(Stored data)
○ ○ ○ ○
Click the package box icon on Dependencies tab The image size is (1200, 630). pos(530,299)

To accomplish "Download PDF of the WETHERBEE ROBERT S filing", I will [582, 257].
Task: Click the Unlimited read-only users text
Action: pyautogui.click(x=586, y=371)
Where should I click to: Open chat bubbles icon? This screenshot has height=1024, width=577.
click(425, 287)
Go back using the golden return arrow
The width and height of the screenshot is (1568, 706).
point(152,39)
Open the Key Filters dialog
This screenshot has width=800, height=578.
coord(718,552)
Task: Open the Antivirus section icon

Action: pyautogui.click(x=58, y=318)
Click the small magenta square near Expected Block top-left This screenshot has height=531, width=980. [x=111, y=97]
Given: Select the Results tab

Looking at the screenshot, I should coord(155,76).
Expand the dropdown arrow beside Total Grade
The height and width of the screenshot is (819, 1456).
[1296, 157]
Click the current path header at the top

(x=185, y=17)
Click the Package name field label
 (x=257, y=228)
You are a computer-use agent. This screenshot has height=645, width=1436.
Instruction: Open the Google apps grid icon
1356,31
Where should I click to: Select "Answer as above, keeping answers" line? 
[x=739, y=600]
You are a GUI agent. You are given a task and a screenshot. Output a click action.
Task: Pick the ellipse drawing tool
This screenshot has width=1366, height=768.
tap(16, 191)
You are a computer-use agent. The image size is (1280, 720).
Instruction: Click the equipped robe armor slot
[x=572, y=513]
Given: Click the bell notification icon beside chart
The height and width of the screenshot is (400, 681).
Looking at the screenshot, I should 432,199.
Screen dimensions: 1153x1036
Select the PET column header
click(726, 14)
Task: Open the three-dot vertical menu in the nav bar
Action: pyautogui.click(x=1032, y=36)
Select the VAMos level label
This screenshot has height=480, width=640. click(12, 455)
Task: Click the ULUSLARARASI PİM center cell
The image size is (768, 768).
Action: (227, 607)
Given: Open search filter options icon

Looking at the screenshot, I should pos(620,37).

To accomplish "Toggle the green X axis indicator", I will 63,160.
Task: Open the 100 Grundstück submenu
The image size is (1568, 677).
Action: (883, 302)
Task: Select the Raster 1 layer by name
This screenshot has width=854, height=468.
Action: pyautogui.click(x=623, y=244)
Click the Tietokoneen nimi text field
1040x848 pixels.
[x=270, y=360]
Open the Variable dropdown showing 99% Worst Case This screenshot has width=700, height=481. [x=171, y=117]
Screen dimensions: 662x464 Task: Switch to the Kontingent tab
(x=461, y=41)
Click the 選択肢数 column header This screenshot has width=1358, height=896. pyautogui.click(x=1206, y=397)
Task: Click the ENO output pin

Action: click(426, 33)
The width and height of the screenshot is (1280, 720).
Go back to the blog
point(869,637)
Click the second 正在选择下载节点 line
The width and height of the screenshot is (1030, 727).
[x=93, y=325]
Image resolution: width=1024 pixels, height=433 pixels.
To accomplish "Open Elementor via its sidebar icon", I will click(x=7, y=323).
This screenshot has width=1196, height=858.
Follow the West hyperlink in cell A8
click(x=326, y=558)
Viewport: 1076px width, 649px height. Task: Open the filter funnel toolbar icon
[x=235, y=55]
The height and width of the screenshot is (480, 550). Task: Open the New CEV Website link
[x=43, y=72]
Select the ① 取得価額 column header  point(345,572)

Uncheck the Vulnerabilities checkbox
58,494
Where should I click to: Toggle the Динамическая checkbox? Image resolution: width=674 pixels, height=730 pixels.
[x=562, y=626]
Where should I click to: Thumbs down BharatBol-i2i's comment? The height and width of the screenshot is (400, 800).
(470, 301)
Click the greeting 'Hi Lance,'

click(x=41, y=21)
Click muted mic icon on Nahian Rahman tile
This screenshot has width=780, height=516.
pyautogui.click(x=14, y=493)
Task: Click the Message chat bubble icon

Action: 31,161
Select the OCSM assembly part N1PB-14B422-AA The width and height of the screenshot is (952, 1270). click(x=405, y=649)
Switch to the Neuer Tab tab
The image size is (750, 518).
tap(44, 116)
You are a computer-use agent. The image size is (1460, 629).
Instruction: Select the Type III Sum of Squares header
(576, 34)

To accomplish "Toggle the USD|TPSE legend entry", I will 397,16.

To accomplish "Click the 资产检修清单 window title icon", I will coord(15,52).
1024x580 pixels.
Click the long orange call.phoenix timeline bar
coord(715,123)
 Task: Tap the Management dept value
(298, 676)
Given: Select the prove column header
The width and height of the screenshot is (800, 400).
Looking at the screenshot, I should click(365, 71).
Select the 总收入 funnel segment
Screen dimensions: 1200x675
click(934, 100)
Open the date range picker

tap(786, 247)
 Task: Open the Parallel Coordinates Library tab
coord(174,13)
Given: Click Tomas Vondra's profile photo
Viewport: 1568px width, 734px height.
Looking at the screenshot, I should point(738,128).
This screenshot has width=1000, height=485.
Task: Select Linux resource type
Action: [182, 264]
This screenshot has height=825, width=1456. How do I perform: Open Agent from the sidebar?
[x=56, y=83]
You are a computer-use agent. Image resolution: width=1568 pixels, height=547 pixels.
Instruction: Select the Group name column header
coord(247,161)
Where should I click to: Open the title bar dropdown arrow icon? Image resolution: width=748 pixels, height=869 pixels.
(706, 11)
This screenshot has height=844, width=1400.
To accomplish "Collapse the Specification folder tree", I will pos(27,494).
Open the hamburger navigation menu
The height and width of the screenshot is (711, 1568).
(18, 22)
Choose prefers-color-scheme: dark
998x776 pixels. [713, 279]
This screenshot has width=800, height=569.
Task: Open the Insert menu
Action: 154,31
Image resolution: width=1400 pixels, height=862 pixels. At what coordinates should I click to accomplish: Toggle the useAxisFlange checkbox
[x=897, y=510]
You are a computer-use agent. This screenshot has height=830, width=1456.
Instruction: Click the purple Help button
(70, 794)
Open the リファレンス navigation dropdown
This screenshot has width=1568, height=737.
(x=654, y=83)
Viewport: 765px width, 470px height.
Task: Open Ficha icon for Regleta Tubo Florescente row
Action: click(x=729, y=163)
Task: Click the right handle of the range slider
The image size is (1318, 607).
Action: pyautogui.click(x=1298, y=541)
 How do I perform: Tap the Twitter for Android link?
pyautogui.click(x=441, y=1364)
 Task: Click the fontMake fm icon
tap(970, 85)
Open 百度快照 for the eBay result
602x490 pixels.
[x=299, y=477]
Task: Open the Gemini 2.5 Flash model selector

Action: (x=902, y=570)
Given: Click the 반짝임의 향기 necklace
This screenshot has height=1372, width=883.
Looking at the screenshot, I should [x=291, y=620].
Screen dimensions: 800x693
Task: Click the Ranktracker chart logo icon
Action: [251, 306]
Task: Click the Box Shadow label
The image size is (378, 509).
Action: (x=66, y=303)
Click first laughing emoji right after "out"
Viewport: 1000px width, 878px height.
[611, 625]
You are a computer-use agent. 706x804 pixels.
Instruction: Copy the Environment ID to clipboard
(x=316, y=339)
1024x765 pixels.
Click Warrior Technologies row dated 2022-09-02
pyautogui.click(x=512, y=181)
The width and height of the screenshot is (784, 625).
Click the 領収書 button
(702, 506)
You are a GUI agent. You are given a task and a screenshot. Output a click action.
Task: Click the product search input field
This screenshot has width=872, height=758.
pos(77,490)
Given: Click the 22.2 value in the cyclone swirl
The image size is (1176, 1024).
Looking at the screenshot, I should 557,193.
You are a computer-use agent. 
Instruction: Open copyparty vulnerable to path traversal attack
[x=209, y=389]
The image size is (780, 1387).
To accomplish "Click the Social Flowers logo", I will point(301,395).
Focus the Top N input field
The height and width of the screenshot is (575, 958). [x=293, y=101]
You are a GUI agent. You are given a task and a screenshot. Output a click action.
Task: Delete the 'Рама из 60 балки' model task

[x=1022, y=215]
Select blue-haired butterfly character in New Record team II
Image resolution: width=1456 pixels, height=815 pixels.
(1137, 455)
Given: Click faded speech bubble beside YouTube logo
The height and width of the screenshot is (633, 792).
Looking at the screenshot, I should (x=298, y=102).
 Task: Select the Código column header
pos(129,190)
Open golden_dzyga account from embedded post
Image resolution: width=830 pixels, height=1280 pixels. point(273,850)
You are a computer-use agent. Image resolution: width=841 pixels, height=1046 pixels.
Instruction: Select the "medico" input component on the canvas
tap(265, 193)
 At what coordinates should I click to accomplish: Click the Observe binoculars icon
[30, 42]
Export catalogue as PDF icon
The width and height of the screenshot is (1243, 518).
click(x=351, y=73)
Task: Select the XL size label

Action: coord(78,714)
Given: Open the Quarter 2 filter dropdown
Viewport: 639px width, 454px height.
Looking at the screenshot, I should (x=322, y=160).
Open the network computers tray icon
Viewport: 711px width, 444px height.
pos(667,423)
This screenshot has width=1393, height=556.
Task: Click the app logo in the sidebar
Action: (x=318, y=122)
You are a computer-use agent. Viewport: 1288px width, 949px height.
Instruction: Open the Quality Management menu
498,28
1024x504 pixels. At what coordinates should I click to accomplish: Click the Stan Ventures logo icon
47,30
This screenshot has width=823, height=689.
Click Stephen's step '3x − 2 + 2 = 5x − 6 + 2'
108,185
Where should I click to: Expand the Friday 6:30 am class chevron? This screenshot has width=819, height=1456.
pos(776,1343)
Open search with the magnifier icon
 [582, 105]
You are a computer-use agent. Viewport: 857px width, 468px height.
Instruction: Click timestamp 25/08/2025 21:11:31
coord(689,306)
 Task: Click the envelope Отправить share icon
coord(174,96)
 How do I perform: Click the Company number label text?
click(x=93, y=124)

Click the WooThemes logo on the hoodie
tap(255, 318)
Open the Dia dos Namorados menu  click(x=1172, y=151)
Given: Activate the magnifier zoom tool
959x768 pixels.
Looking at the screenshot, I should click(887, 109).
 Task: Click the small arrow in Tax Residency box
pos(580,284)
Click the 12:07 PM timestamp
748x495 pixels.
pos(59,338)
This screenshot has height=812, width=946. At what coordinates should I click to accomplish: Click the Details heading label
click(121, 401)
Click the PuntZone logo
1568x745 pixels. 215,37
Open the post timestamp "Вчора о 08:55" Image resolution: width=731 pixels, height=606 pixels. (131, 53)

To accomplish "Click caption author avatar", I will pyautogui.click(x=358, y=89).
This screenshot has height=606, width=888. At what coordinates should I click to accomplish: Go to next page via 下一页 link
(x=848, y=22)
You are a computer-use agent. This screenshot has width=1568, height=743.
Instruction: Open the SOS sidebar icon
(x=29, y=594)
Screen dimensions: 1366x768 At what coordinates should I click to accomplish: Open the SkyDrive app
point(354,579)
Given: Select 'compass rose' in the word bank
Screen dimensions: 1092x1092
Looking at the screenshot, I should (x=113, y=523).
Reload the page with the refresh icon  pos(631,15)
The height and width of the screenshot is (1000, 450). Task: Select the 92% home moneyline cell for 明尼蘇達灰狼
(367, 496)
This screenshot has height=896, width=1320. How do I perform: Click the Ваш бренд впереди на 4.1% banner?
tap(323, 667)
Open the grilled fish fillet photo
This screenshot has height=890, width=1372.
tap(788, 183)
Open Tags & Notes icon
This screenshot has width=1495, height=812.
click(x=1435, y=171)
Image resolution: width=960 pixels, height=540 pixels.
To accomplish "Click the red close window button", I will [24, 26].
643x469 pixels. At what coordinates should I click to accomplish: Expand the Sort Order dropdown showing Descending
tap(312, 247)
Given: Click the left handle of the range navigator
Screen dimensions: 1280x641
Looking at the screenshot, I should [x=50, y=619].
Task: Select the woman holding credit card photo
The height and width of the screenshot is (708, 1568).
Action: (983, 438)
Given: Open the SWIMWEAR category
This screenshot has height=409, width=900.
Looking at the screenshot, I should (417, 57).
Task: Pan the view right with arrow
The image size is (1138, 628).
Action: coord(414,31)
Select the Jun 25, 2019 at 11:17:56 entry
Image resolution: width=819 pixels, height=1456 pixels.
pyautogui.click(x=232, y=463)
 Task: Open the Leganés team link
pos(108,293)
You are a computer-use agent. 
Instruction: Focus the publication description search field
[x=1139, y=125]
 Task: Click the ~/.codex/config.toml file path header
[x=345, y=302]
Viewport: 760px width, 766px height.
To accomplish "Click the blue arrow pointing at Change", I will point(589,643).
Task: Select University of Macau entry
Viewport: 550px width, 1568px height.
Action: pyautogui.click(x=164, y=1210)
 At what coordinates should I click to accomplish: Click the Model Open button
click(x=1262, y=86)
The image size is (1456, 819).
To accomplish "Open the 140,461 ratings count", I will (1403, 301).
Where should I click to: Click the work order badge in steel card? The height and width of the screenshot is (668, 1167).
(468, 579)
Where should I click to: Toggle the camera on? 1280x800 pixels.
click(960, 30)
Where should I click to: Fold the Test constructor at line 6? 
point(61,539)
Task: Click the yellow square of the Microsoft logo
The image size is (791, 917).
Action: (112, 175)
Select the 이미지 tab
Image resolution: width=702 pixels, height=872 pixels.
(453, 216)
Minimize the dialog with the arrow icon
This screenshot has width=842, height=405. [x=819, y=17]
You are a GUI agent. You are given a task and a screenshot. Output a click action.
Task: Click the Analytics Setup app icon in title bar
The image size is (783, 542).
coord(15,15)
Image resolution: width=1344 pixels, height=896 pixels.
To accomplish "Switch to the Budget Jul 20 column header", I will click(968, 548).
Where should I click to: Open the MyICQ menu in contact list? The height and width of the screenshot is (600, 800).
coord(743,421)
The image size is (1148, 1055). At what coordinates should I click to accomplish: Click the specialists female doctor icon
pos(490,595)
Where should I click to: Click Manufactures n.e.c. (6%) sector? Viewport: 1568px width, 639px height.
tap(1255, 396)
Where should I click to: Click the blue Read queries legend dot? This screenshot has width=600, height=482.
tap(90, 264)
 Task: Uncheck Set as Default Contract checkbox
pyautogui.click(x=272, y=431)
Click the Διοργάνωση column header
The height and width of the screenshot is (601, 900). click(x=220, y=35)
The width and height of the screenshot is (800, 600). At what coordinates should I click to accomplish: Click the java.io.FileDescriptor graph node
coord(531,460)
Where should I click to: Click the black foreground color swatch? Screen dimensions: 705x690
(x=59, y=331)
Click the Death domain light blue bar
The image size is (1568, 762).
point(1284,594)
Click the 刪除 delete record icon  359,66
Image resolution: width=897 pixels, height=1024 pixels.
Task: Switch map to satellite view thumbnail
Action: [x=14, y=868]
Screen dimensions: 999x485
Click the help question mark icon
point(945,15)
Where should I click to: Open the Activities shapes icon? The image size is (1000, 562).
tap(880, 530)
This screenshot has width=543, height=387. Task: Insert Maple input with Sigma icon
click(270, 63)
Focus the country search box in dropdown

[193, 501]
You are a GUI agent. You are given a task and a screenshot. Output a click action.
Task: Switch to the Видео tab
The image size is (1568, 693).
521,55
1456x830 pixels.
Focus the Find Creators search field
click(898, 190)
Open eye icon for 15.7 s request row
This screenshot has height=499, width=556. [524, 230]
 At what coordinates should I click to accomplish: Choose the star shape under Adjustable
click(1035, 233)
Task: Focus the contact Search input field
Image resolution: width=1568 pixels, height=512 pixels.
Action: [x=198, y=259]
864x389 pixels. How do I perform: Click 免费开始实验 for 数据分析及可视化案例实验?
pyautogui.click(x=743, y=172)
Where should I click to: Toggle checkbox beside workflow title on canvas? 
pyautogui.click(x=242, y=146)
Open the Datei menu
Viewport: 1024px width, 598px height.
○ ○ ○ ○
What you have to do – Your task is to copy each line of the data above that holds "left".

Task answer –
Click the small magenta square near Expected Block top-left This screenshot has height=531, width=980. [x=111, y=97]
Given: Click the left handle of the range navigator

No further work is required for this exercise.